**WHAT THE EXERCISE ASKS:** Every entry below must be copied exactly, with nothing left out.

**Stored records:**
+++
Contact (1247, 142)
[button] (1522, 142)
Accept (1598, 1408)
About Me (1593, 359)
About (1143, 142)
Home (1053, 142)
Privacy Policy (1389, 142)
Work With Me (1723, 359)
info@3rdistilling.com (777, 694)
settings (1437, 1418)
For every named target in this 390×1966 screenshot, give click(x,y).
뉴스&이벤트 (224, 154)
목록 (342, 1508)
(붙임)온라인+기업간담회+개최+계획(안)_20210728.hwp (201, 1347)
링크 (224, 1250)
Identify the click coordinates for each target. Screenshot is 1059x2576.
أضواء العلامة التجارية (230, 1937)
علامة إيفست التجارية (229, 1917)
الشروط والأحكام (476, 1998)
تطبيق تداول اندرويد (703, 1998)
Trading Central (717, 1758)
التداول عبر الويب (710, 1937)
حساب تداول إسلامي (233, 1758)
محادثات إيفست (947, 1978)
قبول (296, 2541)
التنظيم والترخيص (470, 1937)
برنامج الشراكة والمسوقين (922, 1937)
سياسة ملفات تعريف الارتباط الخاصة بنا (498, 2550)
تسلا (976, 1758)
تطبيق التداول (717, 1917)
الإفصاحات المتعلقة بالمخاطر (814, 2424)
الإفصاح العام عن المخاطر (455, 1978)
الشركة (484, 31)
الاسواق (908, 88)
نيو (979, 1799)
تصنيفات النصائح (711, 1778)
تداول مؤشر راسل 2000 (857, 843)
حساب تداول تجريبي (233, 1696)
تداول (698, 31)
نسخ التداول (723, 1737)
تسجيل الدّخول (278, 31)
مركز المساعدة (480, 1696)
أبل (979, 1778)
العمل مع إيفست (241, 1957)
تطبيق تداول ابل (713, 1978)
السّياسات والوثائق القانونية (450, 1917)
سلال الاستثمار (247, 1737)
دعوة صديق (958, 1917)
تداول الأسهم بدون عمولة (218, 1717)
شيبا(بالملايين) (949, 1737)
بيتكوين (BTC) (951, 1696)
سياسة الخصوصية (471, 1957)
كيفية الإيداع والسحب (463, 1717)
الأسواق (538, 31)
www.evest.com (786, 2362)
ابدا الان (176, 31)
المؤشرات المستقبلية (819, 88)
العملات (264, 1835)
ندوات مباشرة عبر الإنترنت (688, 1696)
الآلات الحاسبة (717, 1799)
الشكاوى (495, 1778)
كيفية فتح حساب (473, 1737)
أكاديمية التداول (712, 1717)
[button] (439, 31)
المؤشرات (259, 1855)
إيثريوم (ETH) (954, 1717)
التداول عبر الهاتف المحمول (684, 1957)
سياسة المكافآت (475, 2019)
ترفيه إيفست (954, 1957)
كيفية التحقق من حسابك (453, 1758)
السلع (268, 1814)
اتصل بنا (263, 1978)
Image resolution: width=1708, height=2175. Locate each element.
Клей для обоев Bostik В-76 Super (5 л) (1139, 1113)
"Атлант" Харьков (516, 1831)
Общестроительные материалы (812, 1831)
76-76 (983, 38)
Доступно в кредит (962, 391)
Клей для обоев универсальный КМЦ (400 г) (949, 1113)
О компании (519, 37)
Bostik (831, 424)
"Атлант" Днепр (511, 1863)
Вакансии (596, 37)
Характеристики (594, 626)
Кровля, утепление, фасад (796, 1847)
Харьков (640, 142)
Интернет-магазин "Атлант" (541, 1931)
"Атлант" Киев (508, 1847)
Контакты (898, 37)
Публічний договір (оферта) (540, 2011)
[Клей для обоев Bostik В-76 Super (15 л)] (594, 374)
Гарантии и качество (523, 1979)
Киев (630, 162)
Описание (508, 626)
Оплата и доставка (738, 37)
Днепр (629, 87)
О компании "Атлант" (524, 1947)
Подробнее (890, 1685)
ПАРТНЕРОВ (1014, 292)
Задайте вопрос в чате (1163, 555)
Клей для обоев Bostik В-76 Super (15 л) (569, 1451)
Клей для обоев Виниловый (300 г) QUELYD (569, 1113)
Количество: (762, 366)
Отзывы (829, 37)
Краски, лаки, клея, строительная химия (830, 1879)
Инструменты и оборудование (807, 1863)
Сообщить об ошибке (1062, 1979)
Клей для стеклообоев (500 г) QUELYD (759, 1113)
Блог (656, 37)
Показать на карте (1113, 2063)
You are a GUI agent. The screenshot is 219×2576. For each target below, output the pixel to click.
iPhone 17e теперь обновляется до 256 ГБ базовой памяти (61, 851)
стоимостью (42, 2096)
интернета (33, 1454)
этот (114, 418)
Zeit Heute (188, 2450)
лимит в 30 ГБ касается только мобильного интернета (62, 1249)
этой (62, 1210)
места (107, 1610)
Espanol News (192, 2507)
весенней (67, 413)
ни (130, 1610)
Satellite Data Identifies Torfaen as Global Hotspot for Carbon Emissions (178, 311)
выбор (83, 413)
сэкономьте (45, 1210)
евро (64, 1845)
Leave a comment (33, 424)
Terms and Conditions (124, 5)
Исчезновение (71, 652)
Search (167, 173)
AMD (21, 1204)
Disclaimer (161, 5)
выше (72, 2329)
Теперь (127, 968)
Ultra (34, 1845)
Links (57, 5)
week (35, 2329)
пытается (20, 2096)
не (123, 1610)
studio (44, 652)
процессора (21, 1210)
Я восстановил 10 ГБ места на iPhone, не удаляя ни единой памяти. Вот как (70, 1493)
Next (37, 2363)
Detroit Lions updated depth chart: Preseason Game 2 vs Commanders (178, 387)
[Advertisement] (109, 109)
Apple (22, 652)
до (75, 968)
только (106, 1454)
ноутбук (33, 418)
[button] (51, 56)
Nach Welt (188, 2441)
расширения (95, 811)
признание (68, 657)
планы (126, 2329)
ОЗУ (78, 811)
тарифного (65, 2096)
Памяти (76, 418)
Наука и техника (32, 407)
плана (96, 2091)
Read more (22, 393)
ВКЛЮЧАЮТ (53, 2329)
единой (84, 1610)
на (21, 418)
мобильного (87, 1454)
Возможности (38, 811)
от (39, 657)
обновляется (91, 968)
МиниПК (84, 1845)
+++
**EXERCISE ANSWER:**
Contact (1247, 142)
[button] (1522, 142)
Accept (1598, 1408)
About Me (1593, 359)
About (1143, 142)
Home (1053, 142)
Privacy Policy (1389, 142)
Work With Me (1723, 359)
info@3rdistilling.com (777, 694)
settings (1437, 1418)
For every named target in this 390×1966 screenshot, give click(x,y).
뉴스&이벤트 (224, 154)
목록 (342, 1508)
(붙임)온라인+기업간담회+개최+계획(안)_20210728.hwp (201, 1347)
링크 (224, 1250)
Identify the click coordinates for each target. Screenshot is 1059x2576.
أضواء العلامة التجارية (230, 1937)
علامة إيفست التجارية (229, 1917)
الشروط والأحكام (476, 1998)
تطبيق تداول اندرويد (703, 1998)
Trading Central (717, 1758)
التداول عبر الويب (710, 1937)
حساب تداول إسلامي (233, 1758)
محادثات إيفست (947, 1978)
قبول (296, 2541)
التنظيم والترخيص (470, 1937)
برنامج الشراكة والمسوقين (922, 1937)
سياسة ملفات تعريف الارتباط الخاصة بنا (498, 2550)
تسلا (976, 1758)
تطبيق التداول (717, 1917)
الإفصاحات المتعلقة بالمخاطر (814, 2424)
الإفصاح العام عن المخاطر (455, 1978)
الشركة (484, 31)
الاسواق (908, 88)
نيو (979, 1799)
تصنيفات النصائح (711, 1778)
تداول مؤشر راسل 2000 (857, 843)
حساب تداول تجريبي (233, 1696)
تداول (698, 31)
نسخ التداول (723, 1737)
تسجيل الدّخول (278, 31)
مركز المساعدة (480, 1696)
أبل (979, 1778)
العمل مع إيفست (241, 1957)
تطبيق تداول ابل (713, 1978)
السّياسات والوثائق القانونية (450, 1917)
سلال الاستثمار (247, 1737)
دعوة صديق (958, 1917)
تداول الأسهم بدون عمولة (218, 1717)
شيبا(بالملايين) (949, 1737)
بيتكوين (BTC) (951, 1696)
سياسة الخصوصية (471, 1957)
كيفية الإيداع والسحب (463, 1717)
الأسواق (538, 31)
www.evest.com (786, 2362)
ابدا الان (176, 31)
المؤشرات المستقبلية (819, 88)
العملات (264, 1835)
ندوات مباشرة عبر الإنترنت (688, 1696)
الآلات الحاسبة (717, 1799)
الشكاوى (495, 1778)
كيفية فتح حساب (473, 1737)
أكاديمية التداول (712, 1717)
[button] (439, 31)
المؤشرات (259, 1855)
إيثريوم (ETH) (954, 1717)
التداول عبر الهاتف المحمول (684, 1957)
سياسة المكافآت (475, 2019)
ترفيه إيفست (954, 1957)
كيفية التحقق من حسابك (453, 1758)
السلع (268, 1814)
اتصل بنا (263, 1978)
Image resolution: width=1708, height=2175. Locate each element.
Клей для обоев Bostik В-76 Super (5 л) (1139, 1113)
"Атлант" Харьков (516, 1831)
Общестроительные материалы (812, 1831)
76-76 (983, 38)
Доступно в кредит (962, 391)
Клей для обоев универсальный КМЦ (400 г) (949, 1113)
О компании (519, 37)
Bostik (831, 424)
"Атлант" Днепр (511, 1863)
Вакансии (596, 37)
Характеристики (594, 626)
Кровля, утепление, фасад (796, 1847)
Харьков (640, 142)
Интернет-магазин "Атлант" (541, 1931)
"Атлант" Киев (508, 1847)
Контакты (898, 37)
Публічний договір (оферта) (540, 2011)
[Клей для обоев Bostik В-76 Super (15 л)] (594, 374)
Гарантии и качество (523, 1979)
Киев (630, 162)
Описание (508, 626)
Оплата и доставка (738, 37)
Днепр (629, 87)
О компании "Атлант" (524, 1947)
Подробнее (890, 1685)
ПАРТНЕРОВ (1014, 292)
Задайте вопрос в чате (1163, 555)
Клей для обоев Bostik В-76 Super (15 л) (569, 1451)
Клей для обоев Виниловый (300 г) QUELYD (569, 1113)
Количество: (762, 366)
Отзывы (829, 37)
Краски, лаки, клея, строительная химия (830, 1879)
Инструменты и оборудование (807, 1863)
Сообщить об ошибке (1062, 1979)
Клей для стеклообоев (500 г) QUELYD (759, 1113)
Блог (656, 37)
Показать на карте (1113, 2063)
You are a GUI agent. The screenshot is 219×2576. For each target below, output the pixel to click.
iPhone 17e теперь обновляется до 256 ГБ базовой памяти (61, 851)
стоимостью (42, 2096)
интернета (33, 1454)
этот (114, 418)
Zeit Heute (188, 2450)
лимит в 30 ГБ касается только мобильного интернета (62, 1249)
этой (62, 1210)
места (107, 1610)
Espanol News (192, 2507)
весенней (67, 413)
ни (130, 1610)
Satellite Data Identifies Torfaen as Global Hotspot for Carbon Emissions (178, 311)
выбор (83, 413)
сэкономьте (45, 1210)
евро (64, 1845)
Leave a comment (33, 424)
Terms and Conditions (124, 5)
Исчезновение (71, 652)
Search (167, 173)
AMD (21, 1204)
Disclaimer (161, 5)
выше (72, 2329)
Теперь (127, 968)
Ultra (34, 1845)
Links (57, 5)
week (35, 2329)
пытается (20, 2096)
не (123, 1610)
studio (44, 652)
процессора (21, 1210)
Я восстановил 10 ГБ места на iPhone, не удаляя ни единой памяти. Вот как (70, 1493)
Next (37, 2363)
Detroit Lions updated depth chart: Preseason Game 2 vs Commanders (178, 387)
[Advertisement] (109, 109)
Apple (22, 652)
до (75, 968)
только (106, 1454)
ноутбук (33, 418)
[button] (51, 56)
Nach Welt (188, 2441)
расширения (95, 811)
признание (68, 657)
планы (126, 2329)
ОЗУ (78, 811)
тарифного (65, 2096)
Памяти (76, 418)
Наука и техника (32, 407)
плана (96, 2091)
Read more (22, 393)
ВКЛЮЧАЮТ (53, 2329)
единой (84, 1610)
на (21, 418)
мобильного (87, 1454)
Возможности (38, 811)
от (39, 657)
обновляется (91, 968)
МиниПК (84, 1845)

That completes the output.